_LISTING_.
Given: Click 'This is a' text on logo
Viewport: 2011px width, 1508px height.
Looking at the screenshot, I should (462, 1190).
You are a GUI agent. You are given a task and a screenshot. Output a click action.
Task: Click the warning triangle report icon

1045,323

_WHAT IS REQUIRED_.
Present the listing as a two-column CSV with the headers request and answer, one row for each item in the listing. Put each value in a single quoted field and replace line breaks with spaces.

_FULL SOLUTION_.
request,answer
"Given: Click 'This is a' text on logo Viewport: 2011px width, 1508px height.","Looking at the screenshot, I should (462, 1190)."
"You are a GUI agent. You are given a task and a screenshot. Output a click action. Task: Click the warning triangle report icon","1045,323"